Are you wondering how the First Lady’s anti-obesity campaign might finally manifest itself on American children?  Well, we might look across the pond for a clue.  Could this be what we have to look forward to?


Today’s Daily Mail runs an outrageous story about five year-old Lucy who is, according to her mother, “sports mad, always full of energy and certainly not fat.”  In fact, Lucy might just be a model of childhood health.  Lucy’s weight is within the healthy range and her mother reports her daughter does ballet and cheerleading and enjoys playing outdoors and going with her family on regular walks.

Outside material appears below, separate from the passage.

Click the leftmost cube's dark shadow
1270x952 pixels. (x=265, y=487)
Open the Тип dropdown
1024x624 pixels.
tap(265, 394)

But according to the British government’s near-Soviet sounding “National Child Measurement Programme,” poor Lucy is fat and unhealthy. 


The article states: 



Five-year-old Lucy Davies’ parents had no concern about her health.  But when she was examined at school as part of a Government initiative to turn the rising tide of obesity, they were shocked to be told that she was ‘overweight and unhealthy.’  They said Lucy may have an increased risk of heart disease, diabetes, high blood pressure and cancer as her body mass index (BMI) was outside recommended guidelines by just one per cent. 


Lucy is 3ft 9ins tall and weighs 3st 9lbs [42 pounds]- which is itself within the recommended healthy range for a five-year-old child. Her mother, Susan Davies, 38, said she was shocked by the letter she and husband Tony were sent about their daughter’s weight. 


‘I couldn’t believe what I was reading,’ she said.  Lucy is five-years-old and not fat in the slightest. She shouldn’t even be thinking about her weight at her age.  ‘I want her to be running around playing and having fun, not worrying about what she looks like.’ 


National Child Measurement Programme is being carried out in schools across the UK and results are calculated by taking into account height, weight and age.  Mrs Davies, a mother-of-four from Poole, Dorset, received the letter which said: ‘The results suggest your child is overweight.’  It added that this can have ‘implications on health and wellbeing’ and listed a catalogue of serious medical conditions her daughter may later suffer from.